What did I make of experience?

Studying design serendipitously

I was lucky enough to stumble upon Design Management at university, where I fell in love with the idea of designing for experience. At this point, I had already dropped out of two consecutive degrees, and like many other 19-year olds, felt like I had to rush into something. So, I decided to rush into art school.

The sound of being creative, yet seemingly grounded in some practicality (business, strategy) was exciting yet settling.

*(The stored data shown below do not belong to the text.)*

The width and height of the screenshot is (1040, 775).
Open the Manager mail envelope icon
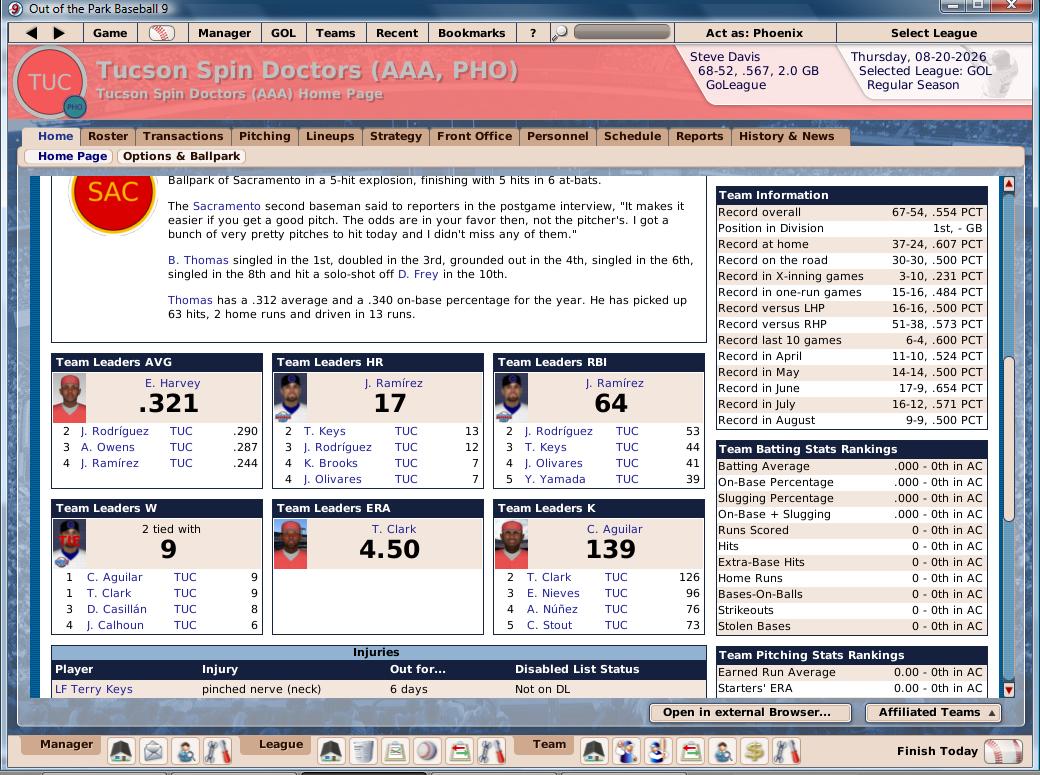coord(153,750)
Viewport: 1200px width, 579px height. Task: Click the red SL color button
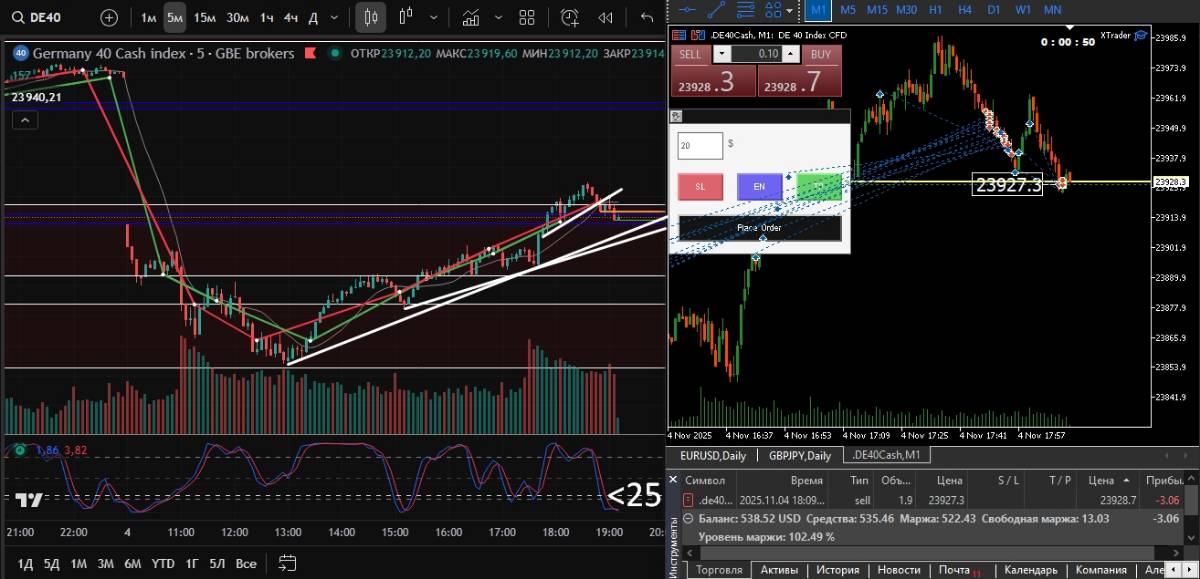(700, 186)
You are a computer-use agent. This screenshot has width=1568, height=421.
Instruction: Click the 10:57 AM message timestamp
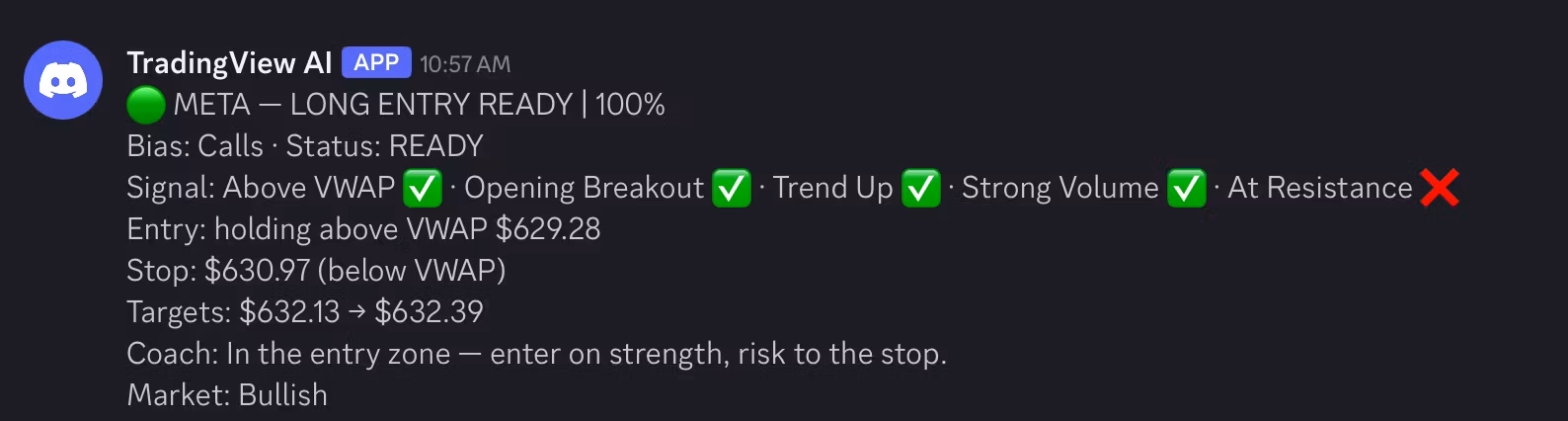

This is what convinced me:

Design management embraces design thinking to facilitate creative problem-solving and address complex design challenges of climate, racial and social justice.

For 3 years, What on earth do you study? was my top FAQ. We didn’t always study ‘design thinking’. I reflect on the first half of my degree as a ‘process of elimination’: branding was boring, visual/graphic design was too technical, and God, I couldn’t imagine working in the advertising industry. So I gritted my teeth and nervously laughed the questions away—because the truth was, I wasn’t confident enough to explain an abstract concept. I didn’t quite get it yet.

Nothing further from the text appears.